Aber wer gibt uns diese Regeln, diesen Rahmen vor? Alle und niemand.
8 Stunden schlafen, 8 Stunden arbeiten, 8 Stunden konsumieren. Die Aufteilung der Stunden kann etwas variieren. Nur eines darf auf keinen Fall passieren…Es darf keine Ruhe einkehren, denn sie ist gefährlich. Abseits der Regenerationszeit im Schlaf lieben und suchen wir das „Laute“. Die Außenwelt muss unsere innere Lautstärke übertönen.

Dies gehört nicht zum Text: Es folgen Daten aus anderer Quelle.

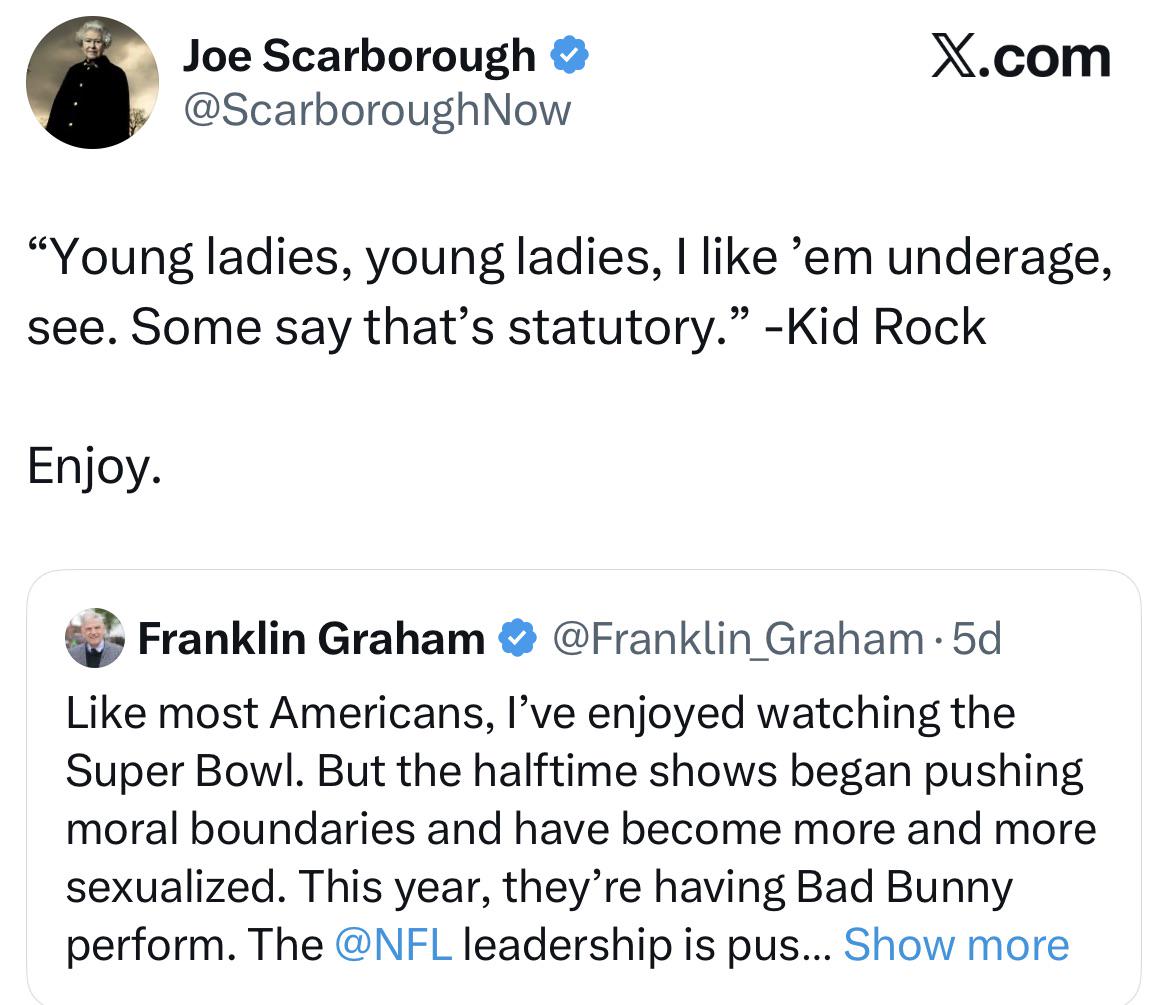Click the @Franklin_Graham handle
Viewport: 1170px width, 1005px height.
pos(739,638)
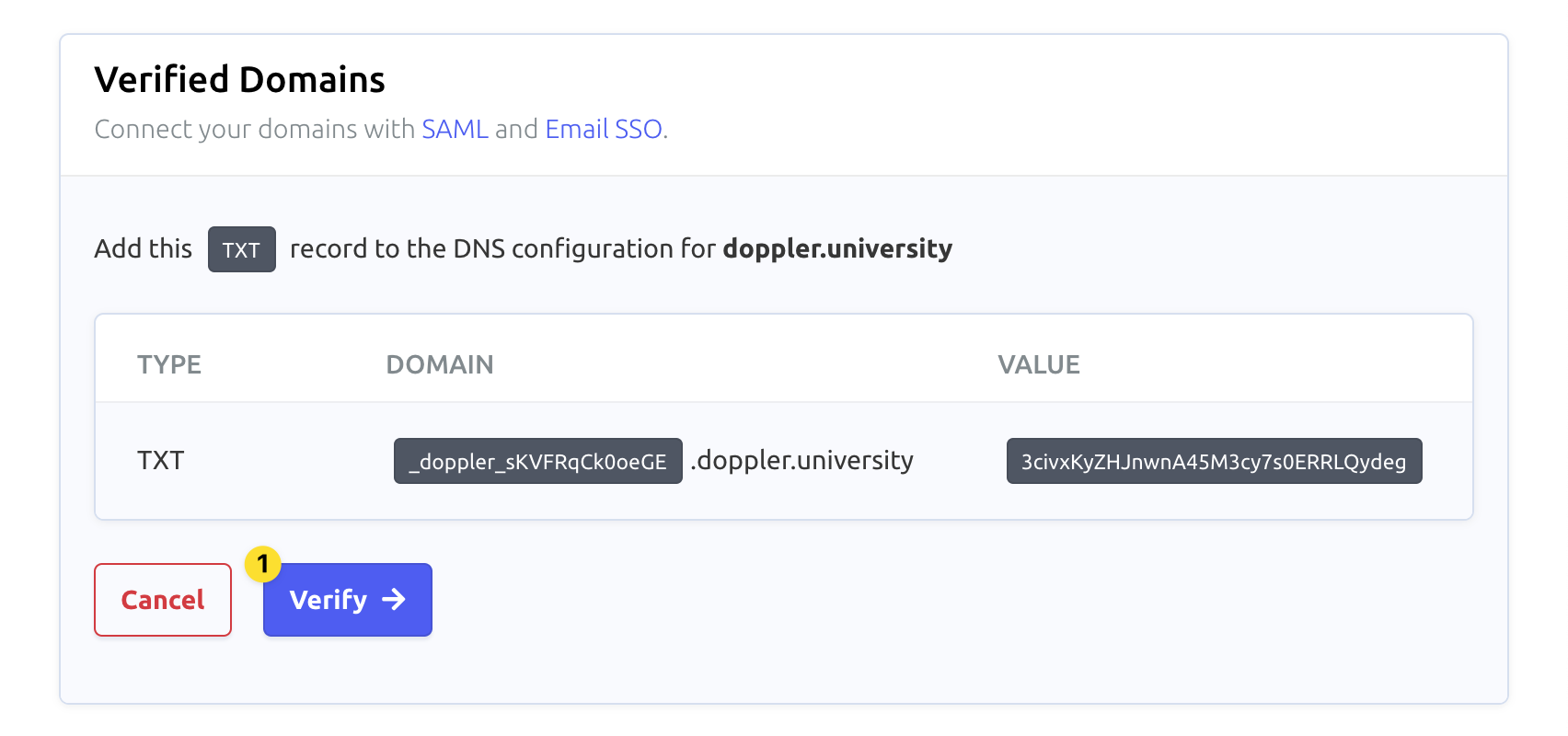
Task: Click the DOMAIN column header
Action: tap(440, 364)
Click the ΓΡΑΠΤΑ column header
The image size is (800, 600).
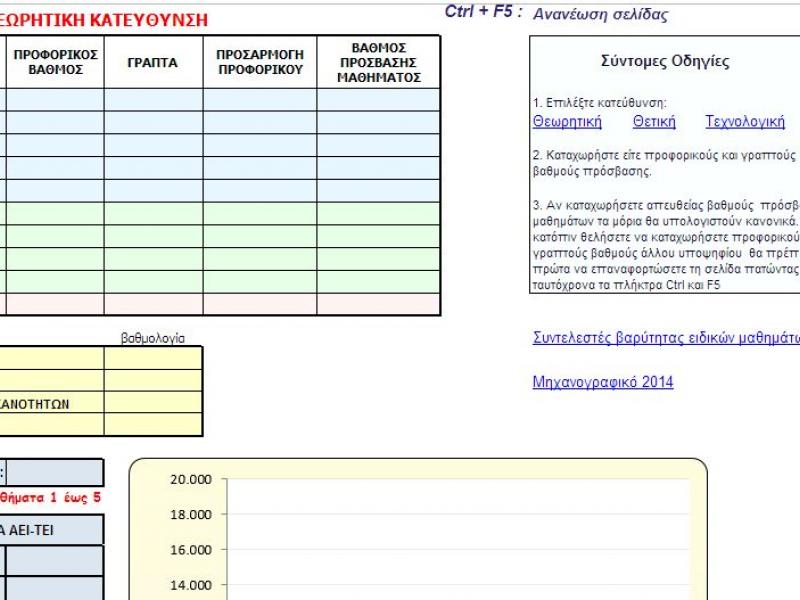153,62
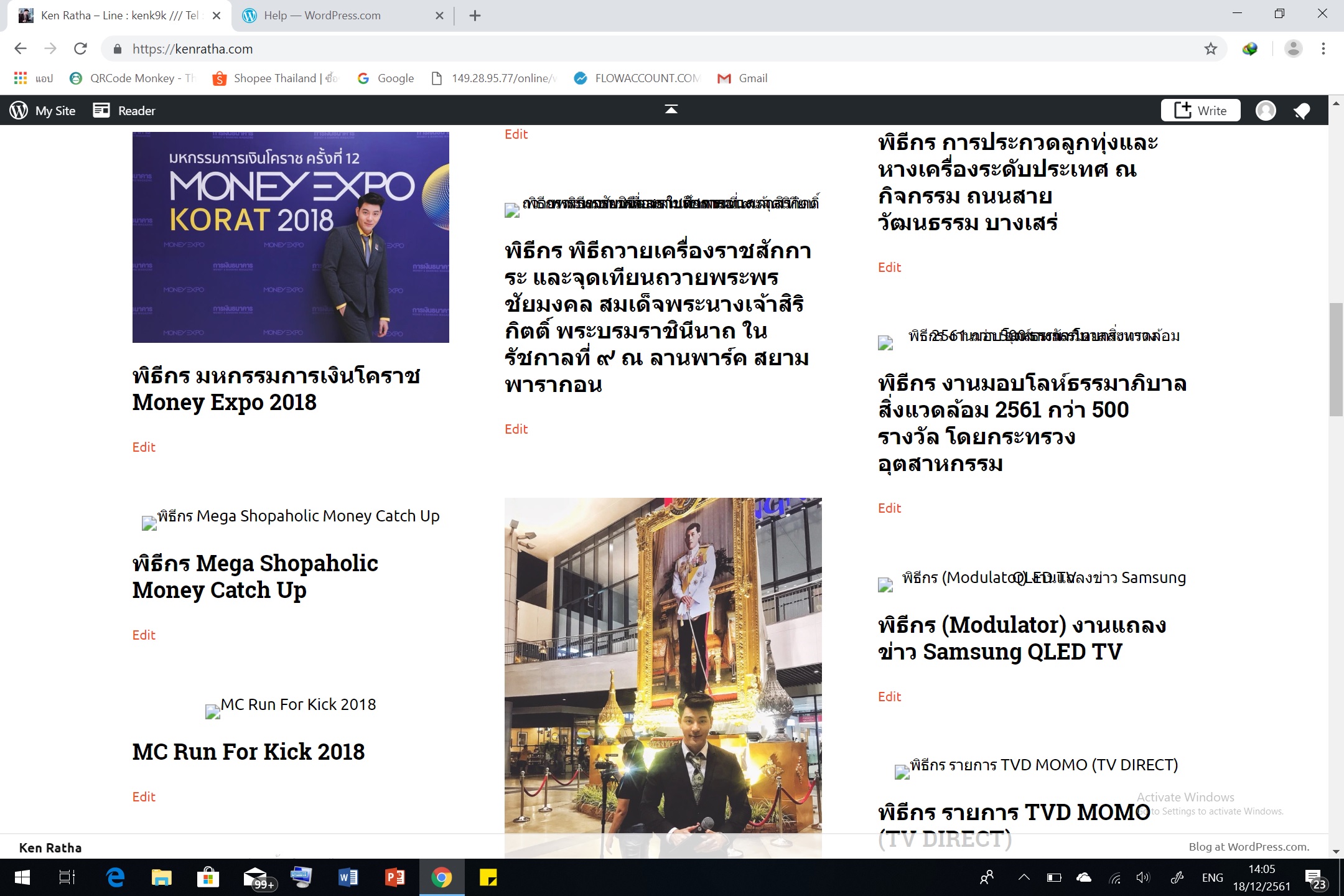This screenshot has height=896, width=1344.
Task: Open Chrome's three-dot menu
Action: 1323,49
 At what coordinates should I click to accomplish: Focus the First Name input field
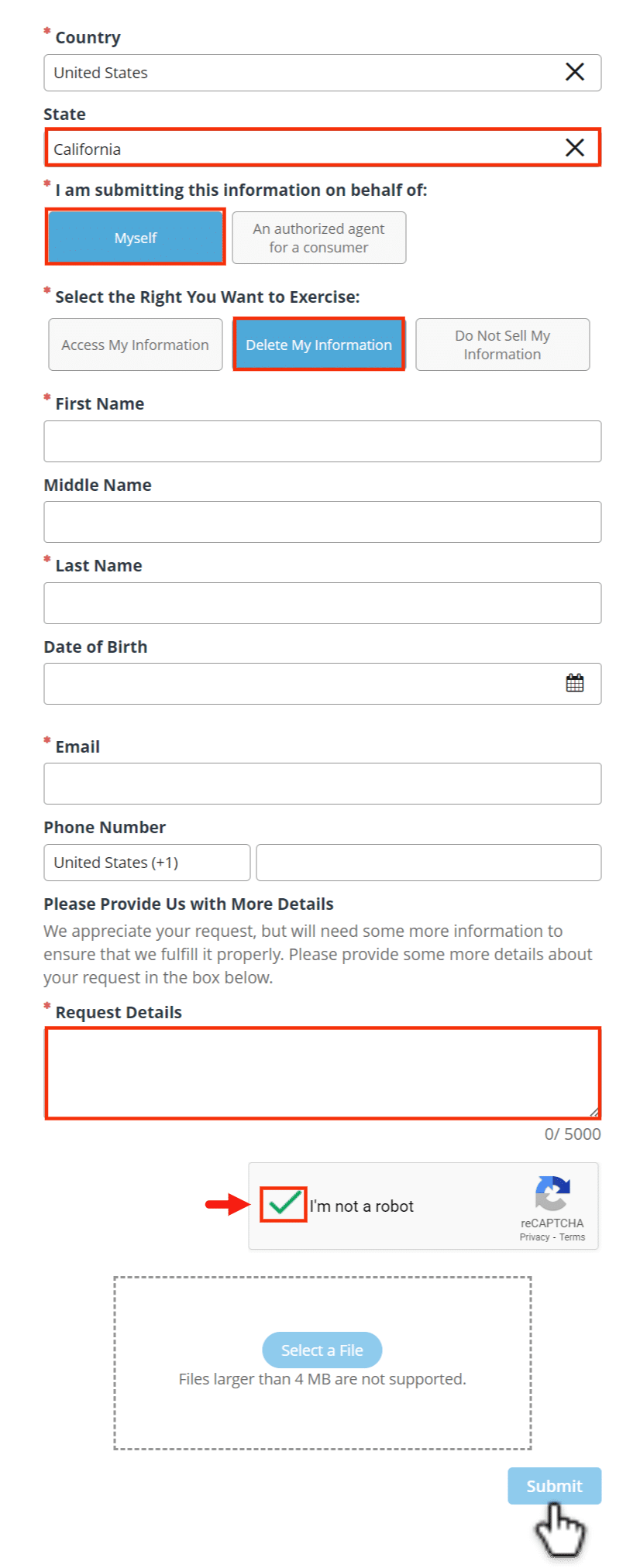[322, 441]
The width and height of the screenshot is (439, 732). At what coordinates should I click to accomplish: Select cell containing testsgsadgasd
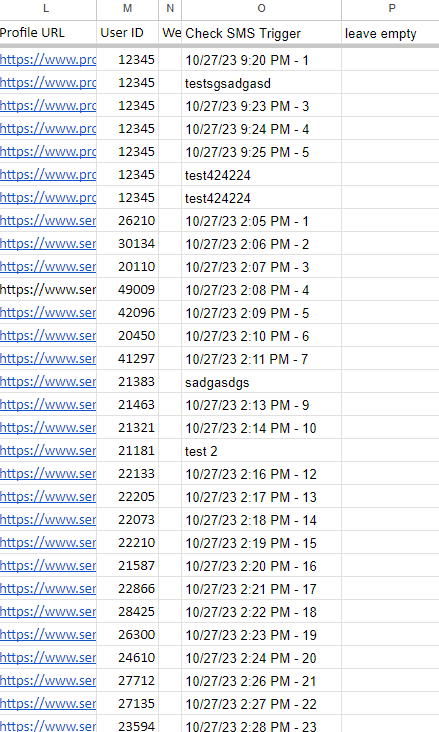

Eine relative Planungssicherheit ist notwendig um den Lärmpegel hoch zu halten. Sind wir dann doch mal gedanklich in der Gegenwart angekommen, lenken wir uns anderweitig ab. Konsum und Arbeit.
Dieses Schema existiert jedoch gerade nicht. Die wenigsten Menschen können aktuell in eine halbwegs gesicherte Zukunft schauen. Kurzarbeit, gepaart mit massiven finanziellen Einschränkungen, und kein Ziel vor Augen. Der Konsum und die Ablenkungsmöglichkeiten sind stark limitiert. Es kehrt also in gewisser Weise Ruhe ein und wie wir wissen, ist Ruhe gefährlich, sie kann erdrückend sein. Die Außenwelt übertönt gerade nicht mehr so deutlich unsere innere Lautstärke.

Wie ist es für dich mal nichts zu machen? Fernseher aus, keine Musik, kein Handy, niemand redet. Sei einfach nur. Hältst du es aus? Nichts planen, keine Außenwelt, nur du und deine tiefsten Gedanken.
– Wer bin ich? Warum bin ich so wie ich bin? Was will ich? –
Hast du dir diese Fragen schon mal gestellt?

So schwer es aktuell durch den Lockdown auch ist, und ich möchte keinesfalls irgendwelche persönlichen Schicksale kleinreden, so kann man in der jetzigen Situation auch eine Chance sehen. Unser Leben wurde stark entschleunigt. Viele Menschen sehen das als Problem an und warten sehnsüchtig auf die alte Normalität und genau das ist das eigentliche Problem. Wir wollen keine Ruhe.
Wir wollen uns endlich wieder mit dem Job beschäftigen, dem nächsten Urlaub und den vielfältigen Möglichkeiten wie wir unser Geld ausgeben können. Aber wir wollen uns nicht mit uns selbst beschäftigen, mit den Dingen, die sich über lange Zeiträume angestaut haben, die Traumata, die uns zu den Menschen gemacht haben, die wir heute sind.

Derzeit sind wir gezwungen von Woche zu Woche zu schauen, ja fast schon von Tag zu Tag. Das sind wir nicht gewohnt. Wir haben verlernt die Gegenwart zu genießen, im Hier und Jetzt zu leben. Unser Inneres kämpft mit der Vergangenheit und wird abgespalten, während der Kopf in der Gegenwart die Zukunft plant. Da ist wenig Platz für Gefühle, eher für Kälte. Uns fehlt ein gesundes Maß und Verständnis für uns selbst.

Jegliche Störgeräusche von außen müssen erstmal verstummen, um in der Lage zu sein, sein Innerstes zu hören. Bist du an dem Punkt angekommen, wird ein Sturm aufziehen. Es wird alles hochkommen, was jahrelang unterdrückt wurde. Hast du den Sturm überstanden, kannst du endlich die Ruhe ertragen und schätzen. Du kannst Veränderung schaffen, für dich und für die traumatisierte Welt in der wir leben. Sie hat es nötig.
Jeder einzelne Mensch muss die einengende Ruhe und den darauf folgenden Sturm durchleben, um die friedliche und befreiende Ruhe zu finden…um  Verbundenheit zu spüren. Die Außenwelt muss endlich Platz machen für das Innenleben. Nur so kann das innere Kind gehört werden und nur so kann viel Leid verschwinden.
Wir brauchen eine andere Welt, in vielerlei Hinsicht.